Task prompt
How many lines of the entries below include the word "Given"? Answer with the number alone.

*** Material for this exercise ***

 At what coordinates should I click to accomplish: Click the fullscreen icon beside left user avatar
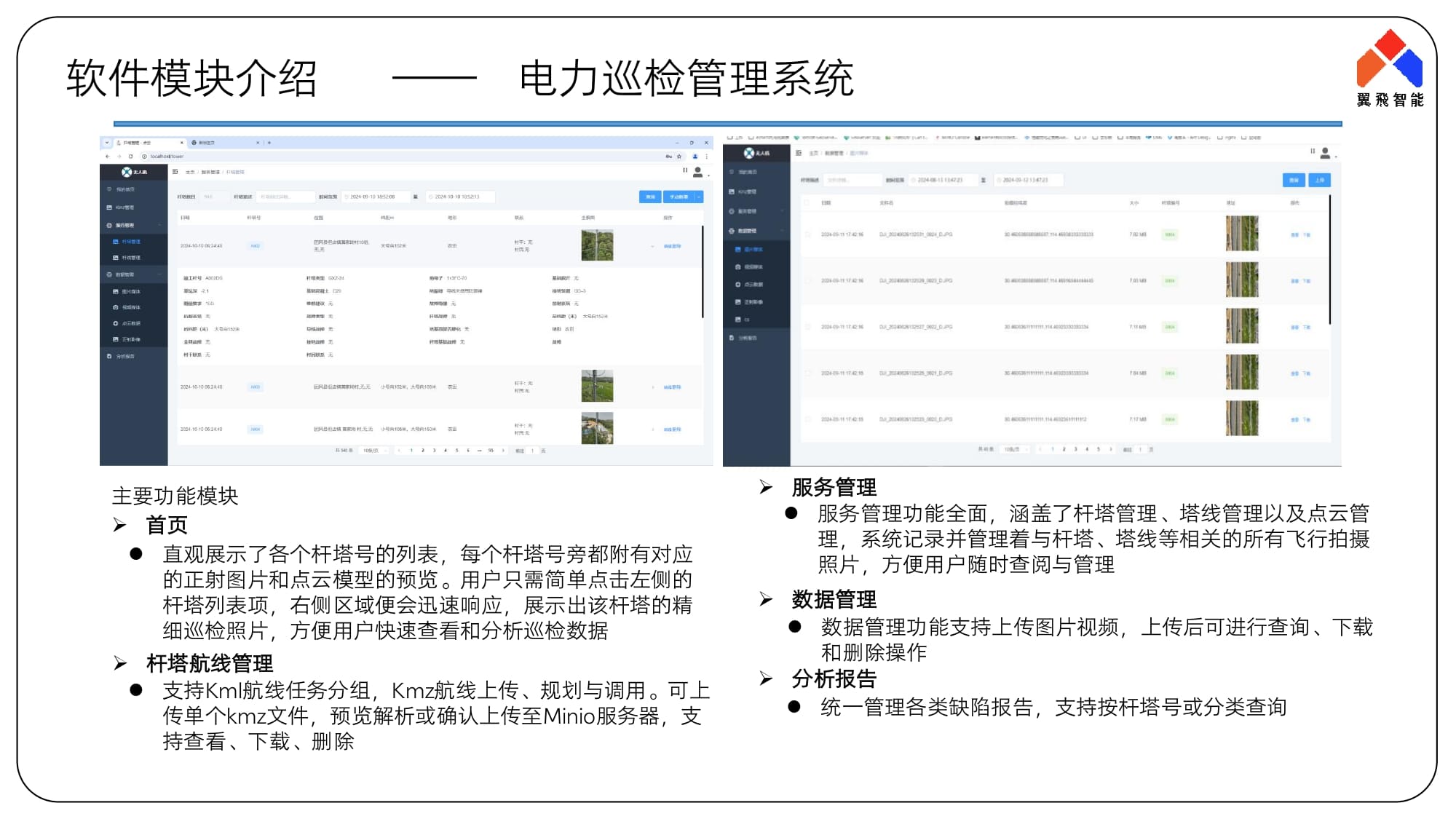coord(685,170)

***
*** Material for this exercise ***

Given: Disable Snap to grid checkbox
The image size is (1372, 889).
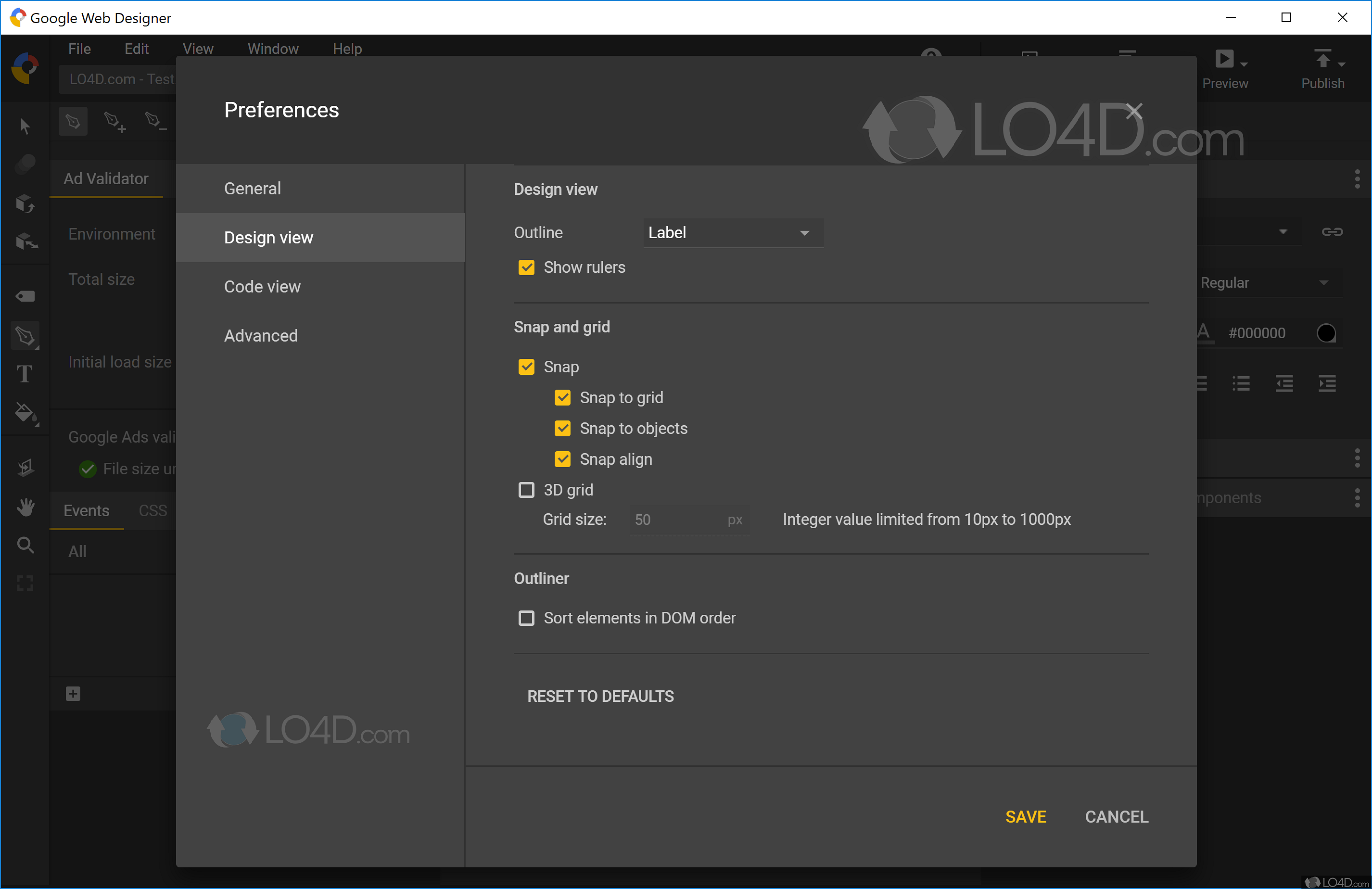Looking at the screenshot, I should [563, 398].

***
*** Material for this exercise ***

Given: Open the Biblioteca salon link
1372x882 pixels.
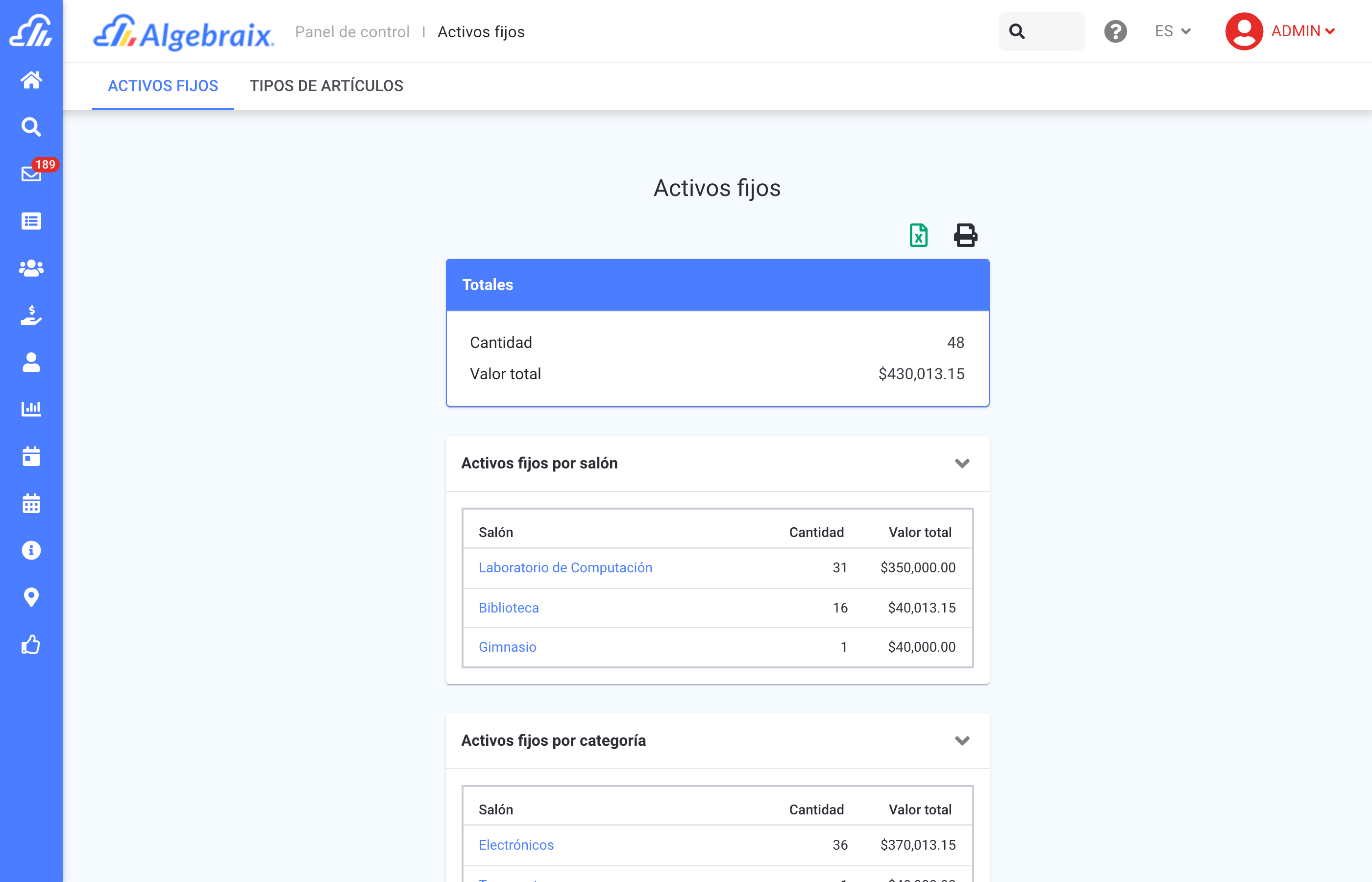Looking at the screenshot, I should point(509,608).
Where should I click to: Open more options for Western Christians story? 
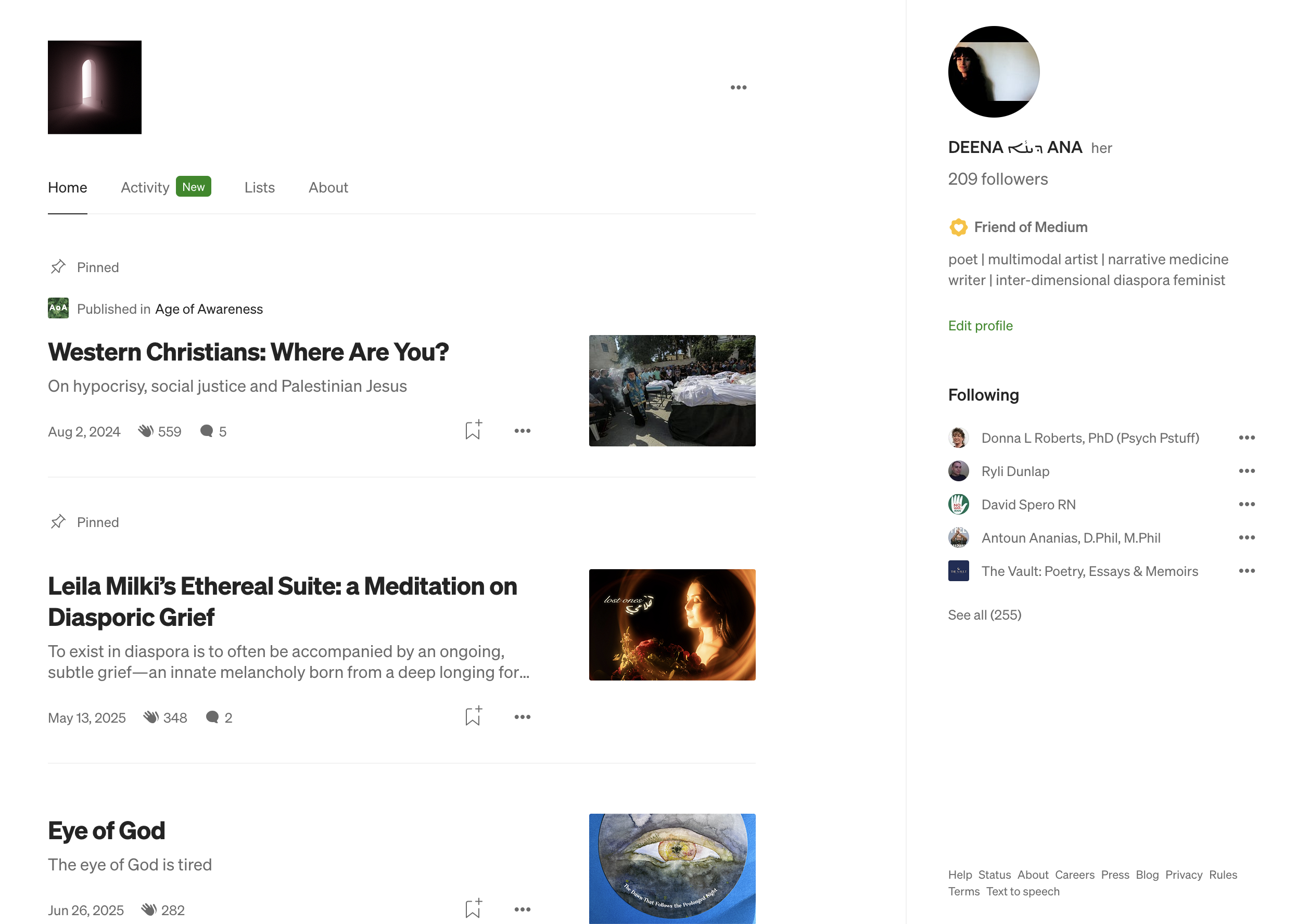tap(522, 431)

***

Task response
2